→ **Ausgangstext**:
>>>
IV. Natürliche Ressourcen und Umwelt
Allgemeines
- 114. Die Kommission hat sich zur Aufgabe gemacht, den Haushalt stärker an dem europäischen Mehrwert auszurichten, Ressourcen zu bündeln und damit Ergebnisse zu erzielen, die für die Mitgliedstaaten im Alleingang unerreichbar wären. Der Europäische Mehrwert als Kompass für die Verteilung von europäischen Mitteln wird ausdrücklich begrüßt. Eine intakte Umwelt, saubere Böden und Gewässer, der Schutz der Biodiversität sowie eine gute Luftqualität sind die Lebensgrundlage aller und in vielen Verordnungen und Fachpolitiken der EU als Ziel verankert. Die Erreichung dieser durch die EU festgesetzten Vorgaben ist anspruchsvoll und notwendig. Der Bundesrat spricht sich dafür aus, den europäischen Mehrwert auch als Richtschnur bei der Umweltfinanzierung und der Agrarpolitik anzuwenden.
Landwirtschaft und Meerespolitik
- 115. Der Bundesrat unterstützt, dass in der reformierten Agrarpolitik den Bereichen Umwelt und Klima ein höherer Stellenwert zukommen soll und die Kommission den Übergang zu einem nachhaltigeren Agrarsektor und zur Entwicklung dynamischer ländlicher Gebiete fördern will.
<<<
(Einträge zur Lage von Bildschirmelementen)
>>>
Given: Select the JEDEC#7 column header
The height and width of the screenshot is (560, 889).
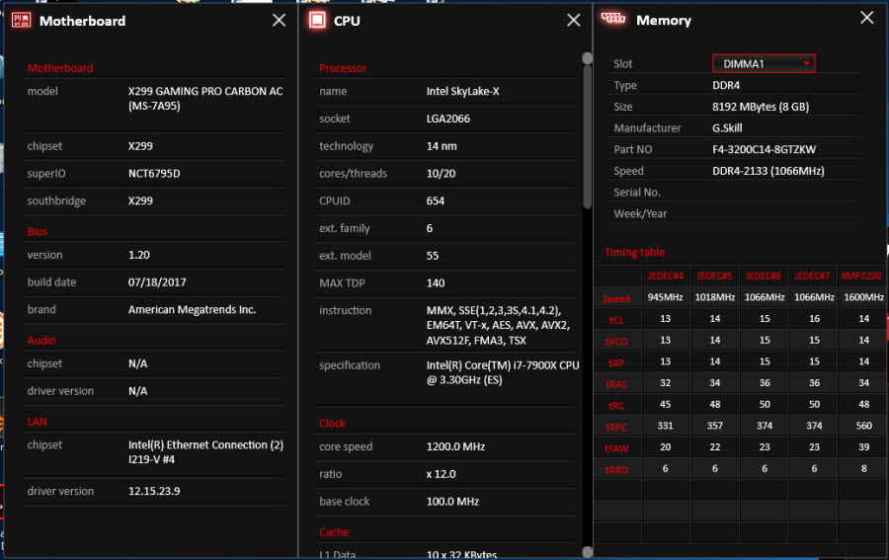Looking at the screenshot, I should pos(812,276).
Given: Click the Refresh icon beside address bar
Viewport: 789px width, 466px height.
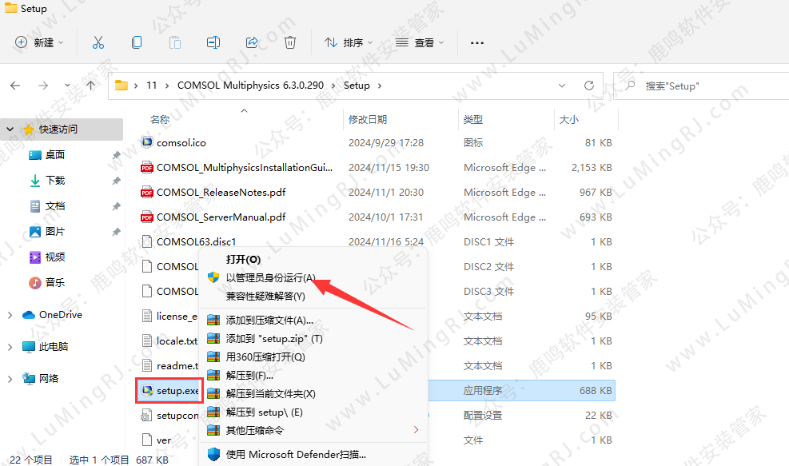Looking at the screenshot, I should pyautogui.click(x=589, y=86).
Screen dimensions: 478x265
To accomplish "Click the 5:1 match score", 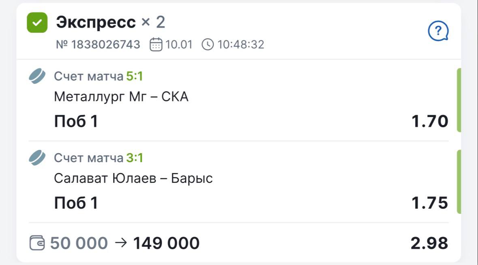I will [135, 76].
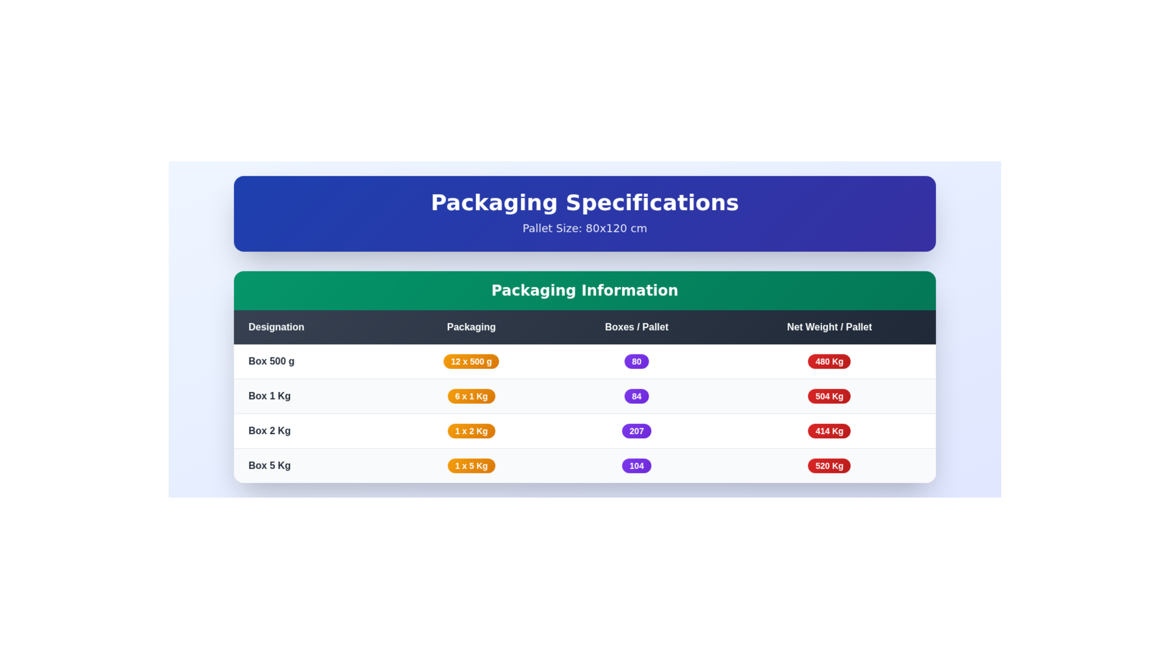Select the Box 500 g row label
Viewport: 1170px width, 659px height.
click(x=271, y=362)
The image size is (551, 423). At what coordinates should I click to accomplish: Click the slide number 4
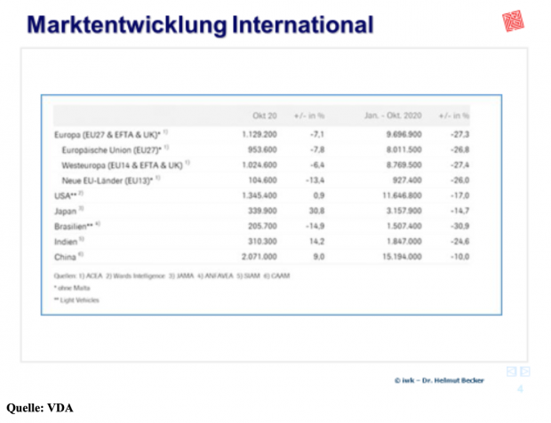coord(521,389)
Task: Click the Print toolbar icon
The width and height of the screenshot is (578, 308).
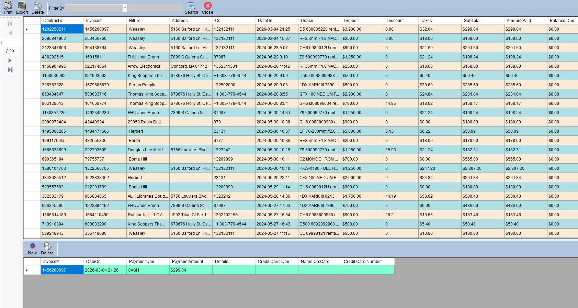Action: pyautogui.click(x=8, y=8)
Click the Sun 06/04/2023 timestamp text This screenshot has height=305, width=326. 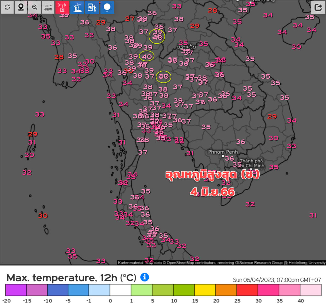click(276, 280)
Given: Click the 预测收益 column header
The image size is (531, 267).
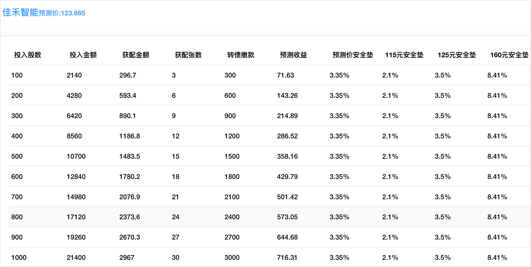Looking at the screenshot, I should [x=293, y=55].
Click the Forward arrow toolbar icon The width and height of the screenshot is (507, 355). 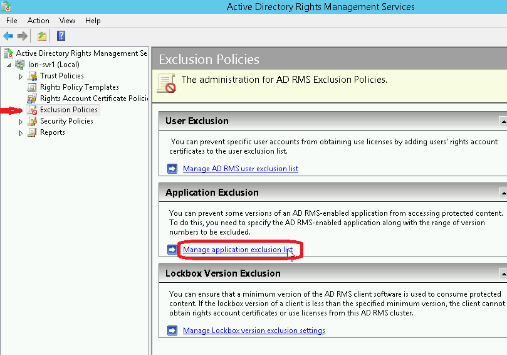pyautogui.click(x=23, y=36)
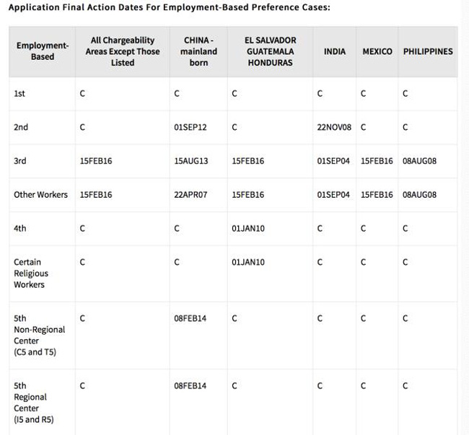Select the PHILIPPINES column header

428,51
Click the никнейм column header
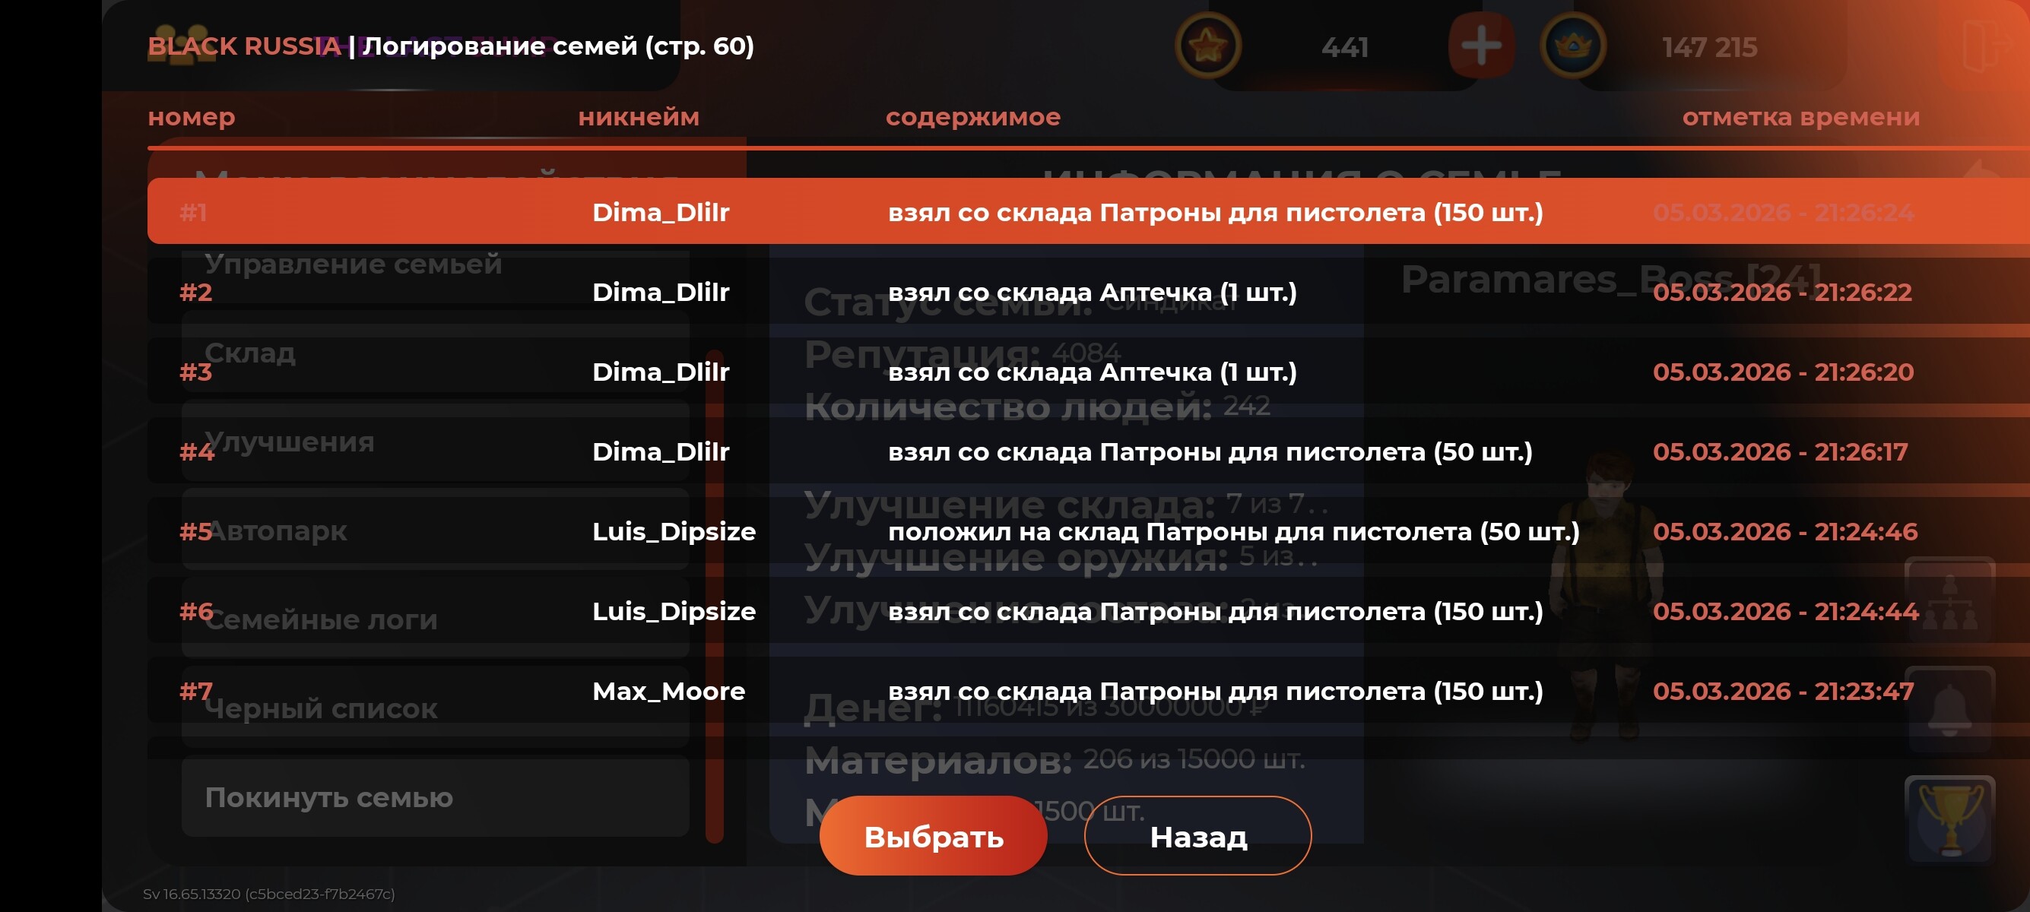The width and height of the screenshot is (2030, 912). (x=638, y=117)
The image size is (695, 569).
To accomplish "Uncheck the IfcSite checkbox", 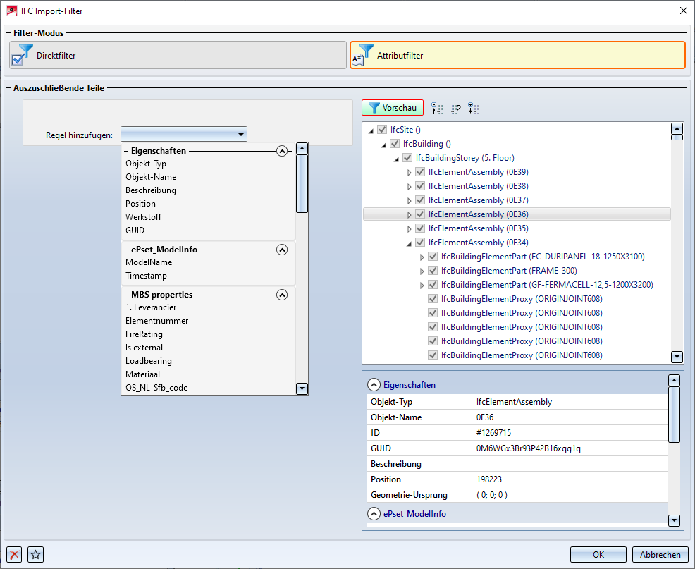I will [382, 130].
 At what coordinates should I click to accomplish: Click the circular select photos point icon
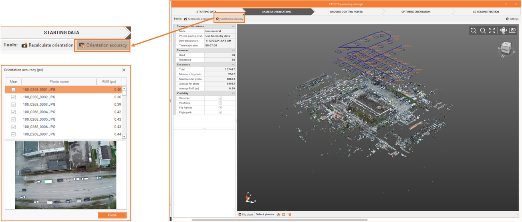point(278,215)
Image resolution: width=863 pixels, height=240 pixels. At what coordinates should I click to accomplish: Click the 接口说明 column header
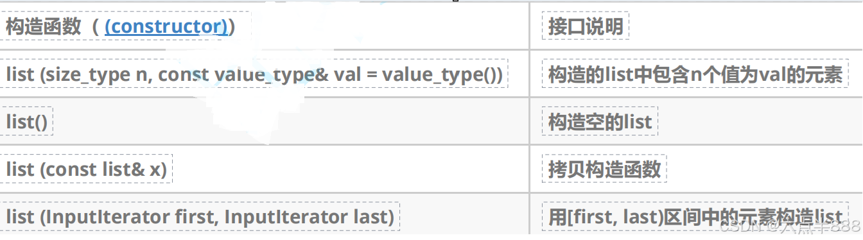tap(586, 26)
<<<
→ **Zu erledigen**:
A - Beantworten Sie anhand des Ausgangstexts:
(i) Was wird als Kompass für die Verteilung von europäischen Mitteln ausdrücklich begrüßt?
(ii) Bei welchen zwei Bereichen soll der europäische Mehrwert nach dem Willen des Bundesrats auch als Richtschnur dienen?
(iii) Welchen Bereichen soll in der reformierten Agrarpolitik ein höherer Stellenwert zukommen?
B - Schreiben Sie aus dem Ausgangstext alles von „Landwirtschaft und Meerespolitik“ bis hinunter zu „Gebiete fördern will.“ wortgetreu ab.

→ **Antworten je Aufgabe**:
A -
(i) Der Europäische Mehrwert.
(ii) Bei der Umweltfinanzierung und der Agrarpolitik.
(iii) Den Bereichen Umwelt und Klima.

B -
Landwirtschaft und Meerespolitik
- 115. Der Bundesrat unterstützt, dass in der reformierten Agrarpolitik den Bereichen Umwelt und Klima ein höherer Stellenwert zukommen soll und die Kommission den Übergang zu einem nachhaltigeren Agrarsektor und zur Entwicklung dynamischer ländlicher Gebiete fördern will.